A phase II study of CI-973 [SP-4-3(R)]- [1, 1-cyclobutane-dicarboxylato (2-)] (2-methyl-1,4-butanediamine-N, N′) platinum in patients with refractory advanced breast cancer

CI-973 is a water-soluble platinum diamine complex whose antitumor activity is greater than that of cisplatin in some murine tumors. It has shown activity against cisplatin-resistant tumors. This phase II trial had the objectives of determining the therapeutic efficacy of CI-973 in patients with metastatic breast cancer who had been treated with one prior chemotherapy regimen, and of further defining the toxicity of the agent and the reversibility of its toxicity. CI-973 was administered as an intravenous infusion over 30 min with no prehydration or antiemetic programs. Treatment cycles were repeated at 21-day intervals.
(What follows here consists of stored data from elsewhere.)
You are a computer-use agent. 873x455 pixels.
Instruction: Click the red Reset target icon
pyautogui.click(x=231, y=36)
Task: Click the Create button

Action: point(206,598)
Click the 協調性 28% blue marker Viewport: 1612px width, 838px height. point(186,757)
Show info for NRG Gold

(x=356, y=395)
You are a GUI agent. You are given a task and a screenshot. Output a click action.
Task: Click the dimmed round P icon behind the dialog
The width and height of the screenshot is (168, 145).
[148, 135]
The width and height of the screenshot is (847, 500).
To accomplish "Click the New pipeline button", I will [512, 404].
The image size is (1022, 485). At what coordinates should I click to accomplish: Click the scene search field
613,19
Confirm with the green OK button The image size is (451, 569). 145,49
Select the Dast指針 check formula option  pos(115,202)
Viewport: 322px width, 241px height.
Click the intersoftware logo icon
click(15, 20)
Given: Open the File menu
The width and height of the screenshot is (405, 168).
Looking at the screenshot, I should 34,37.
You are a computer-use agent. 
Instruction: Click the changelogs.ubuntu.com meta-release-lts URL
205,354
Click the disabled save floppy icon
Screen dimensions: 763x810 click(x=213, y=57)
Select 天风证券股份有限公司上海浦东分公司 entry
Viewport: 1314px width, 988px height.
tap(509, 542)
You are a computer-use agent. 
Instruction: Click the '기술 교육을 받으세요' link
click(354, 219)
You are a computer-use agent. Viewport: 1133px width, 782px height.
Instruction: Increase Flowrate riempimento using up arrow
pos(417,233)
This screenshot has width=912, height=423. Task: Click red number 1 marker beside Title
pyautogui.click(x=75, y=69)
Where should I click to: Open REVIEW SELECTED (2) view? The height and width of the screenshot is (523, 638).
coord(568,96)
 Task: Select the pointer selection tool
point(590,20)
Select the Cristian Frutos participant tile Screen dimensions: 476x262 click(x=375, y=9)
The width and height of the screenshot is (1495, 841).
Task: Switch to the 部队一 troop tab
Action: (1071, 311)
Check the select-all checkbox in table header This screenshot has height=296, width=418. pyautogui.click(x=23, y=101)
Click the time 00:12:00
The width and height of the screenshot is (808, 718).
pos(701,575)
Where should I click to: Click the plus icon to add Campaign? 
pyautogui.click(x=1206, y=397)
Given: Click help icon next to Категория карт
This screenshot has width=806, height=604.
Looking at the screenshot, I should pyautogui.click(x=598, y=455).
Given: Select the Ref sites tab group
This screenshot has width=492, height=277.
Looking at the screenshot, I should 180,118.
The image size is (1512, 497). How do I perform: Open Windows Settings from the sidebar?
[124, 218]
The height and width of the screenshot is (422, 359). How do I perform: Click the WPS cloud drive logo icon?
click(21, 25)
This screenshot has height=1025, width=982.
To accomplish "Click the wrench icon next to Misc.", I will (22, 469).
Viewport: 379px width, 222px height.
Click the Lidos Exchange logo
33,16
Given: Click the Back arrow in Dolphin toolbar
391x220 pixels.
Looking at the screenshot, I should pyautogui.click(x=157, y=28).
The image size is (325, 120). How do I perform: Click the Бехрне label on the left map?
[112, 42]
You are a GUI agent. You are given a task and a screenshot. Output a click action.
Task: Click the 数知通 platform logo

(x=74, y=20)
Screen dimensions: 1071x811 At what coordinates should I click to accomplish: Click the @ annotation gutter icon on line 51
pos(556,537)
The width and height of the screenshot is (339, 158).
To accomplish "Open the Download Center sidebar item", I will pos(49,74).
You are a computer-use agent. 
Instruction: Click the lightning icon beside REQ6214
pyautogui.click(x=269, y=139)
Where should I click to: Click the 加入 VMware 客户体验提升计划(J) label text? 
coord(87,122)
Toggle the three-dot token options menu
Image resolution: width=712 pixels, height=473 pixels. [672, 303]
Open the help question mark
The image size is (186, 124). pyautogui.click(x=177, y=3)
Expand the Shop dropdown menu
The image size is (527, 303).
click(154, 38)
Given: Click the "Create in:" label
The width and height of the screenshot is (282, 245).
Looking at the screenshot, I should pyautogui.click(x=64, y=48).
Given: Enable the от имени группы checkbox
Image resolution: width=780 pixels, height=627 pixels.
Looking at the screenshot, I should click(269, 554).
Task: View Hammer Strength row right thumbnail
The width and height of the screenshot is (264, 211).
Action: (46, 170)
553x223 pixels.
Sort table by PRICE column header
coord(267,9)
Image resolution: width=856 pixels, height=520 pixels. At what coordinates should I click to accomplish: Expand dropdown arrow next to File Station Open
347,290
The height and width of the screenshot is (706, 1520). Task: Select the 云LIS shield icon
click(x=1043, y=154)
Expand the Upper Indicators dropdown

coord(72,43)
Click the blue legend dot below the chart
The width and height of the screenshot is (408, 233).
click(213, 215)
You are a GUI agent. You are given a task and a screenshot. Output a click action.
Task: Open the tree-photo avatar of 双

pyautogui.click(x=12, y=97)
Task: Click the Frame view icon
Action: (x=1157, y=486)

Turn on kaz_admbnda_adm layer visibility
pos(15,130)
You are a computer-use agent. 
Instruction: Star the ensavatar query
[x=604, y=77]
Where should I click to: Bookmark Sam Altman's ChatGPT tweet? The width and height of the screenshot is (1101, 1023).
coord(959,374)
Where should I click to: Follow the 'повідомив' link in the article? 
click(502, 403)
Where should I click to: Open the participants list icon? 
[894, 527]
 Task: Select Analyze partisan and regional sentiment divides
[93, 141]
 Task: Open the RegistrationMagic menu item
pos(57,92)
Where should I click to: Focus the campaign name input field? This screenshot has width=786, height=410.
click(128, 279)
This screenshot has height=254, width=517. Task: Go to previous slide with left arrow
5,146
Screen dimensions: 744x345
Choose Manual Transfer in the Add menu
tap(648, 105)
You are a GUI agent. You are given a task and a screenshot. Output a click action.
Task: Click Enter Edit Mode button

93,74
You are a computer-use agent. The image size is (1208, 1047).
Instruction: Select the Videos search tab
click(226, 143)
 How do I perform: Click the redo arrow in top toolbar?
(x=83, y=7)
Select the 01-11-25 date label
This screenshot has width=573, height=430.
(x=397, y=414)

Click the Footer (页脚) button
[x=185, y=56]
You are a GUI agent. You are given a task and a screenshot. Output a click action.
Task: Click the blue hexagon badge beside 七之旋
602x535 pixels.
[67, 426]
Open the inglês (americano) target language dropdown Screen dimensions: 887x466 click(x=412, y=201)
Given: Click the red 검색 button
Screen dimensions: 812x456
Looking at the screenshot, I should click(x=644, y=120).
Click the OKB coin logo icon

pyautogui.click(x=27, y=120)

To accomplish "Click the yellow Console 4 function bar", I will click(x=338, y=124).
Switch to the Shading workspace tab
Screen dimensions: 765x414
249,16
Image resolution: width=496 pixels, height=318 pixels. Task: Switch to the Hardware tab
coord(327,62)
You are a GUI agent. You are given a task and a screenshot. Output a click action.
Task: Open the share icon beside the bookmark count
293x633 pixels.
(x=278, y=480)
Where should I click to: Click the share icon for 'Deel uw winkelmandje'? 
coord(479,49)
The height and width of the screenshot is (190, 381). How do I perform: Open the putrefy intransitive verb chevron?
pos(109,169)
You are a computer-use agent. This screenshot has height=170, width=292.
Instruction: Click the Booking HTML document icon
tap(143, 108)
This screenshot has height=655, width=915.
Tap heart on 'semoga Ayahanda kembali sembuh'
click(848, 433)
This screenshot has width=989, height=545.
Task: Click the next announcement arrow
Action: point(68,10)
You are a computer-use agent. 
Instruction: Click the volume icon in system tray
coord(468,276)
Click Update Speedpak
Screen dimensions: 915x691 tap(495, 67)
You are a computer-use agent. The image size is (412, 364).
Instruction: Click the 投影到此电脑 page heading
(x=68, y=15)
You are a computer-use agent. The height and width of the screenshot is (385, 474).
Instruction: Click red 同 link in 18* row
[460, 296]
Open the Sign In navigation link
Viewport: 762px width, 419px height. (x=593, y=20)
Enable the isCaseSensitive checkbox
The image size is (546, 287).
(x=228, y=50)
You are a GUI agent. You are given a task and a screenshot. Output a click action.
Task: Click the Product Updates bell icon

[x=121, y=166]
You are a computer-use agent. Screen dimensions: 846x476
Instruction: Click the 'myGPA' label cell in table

Patients with histologically confirmed metastatic breast cancer, measurable disease, and good performance status who had received only one prior chemotherapy regimen for metastatic disease were eligible for treatment. Adequate hematologic, renal, and hepatic function were required. A total of 26 patients received a median of two courses of CI-973 (range, 1–18 courses). Hematologic toxicity was severe: nearly all patients experienced granulocytopenia with granulocyte counts of 0 at all dose levels. Nevertheless, neutropenic fever and documented systemic infection were uncommon, and there were no hospitalizations for neutropenic fever or infection. Visceral disease dominated in this patient group. Of the 26 patients, 14 had visceral disease, 6 had bone or bone marrow disease, and 6 had skin, soft-tissue, or lymph-node disease. Of the 26 patients treated, 25 were evaluable for response. There were two partial remissions, one in liver and one in bone, and three minor responses, for a response rate of 8%. Nonhematologic toxic effects were mild and consisted of nausea and vomiting, fatigue, minimum peripheral paresthesia, and hypomagnesemia. Further study of CI-973 at the dose and schedule used in this study is not warranted. Because this agent had no significant extramedullary toxicity, intensification of the dose of CI-973 with concomitant administration of colony-stimulating factors has the potential to improve response in this patient population.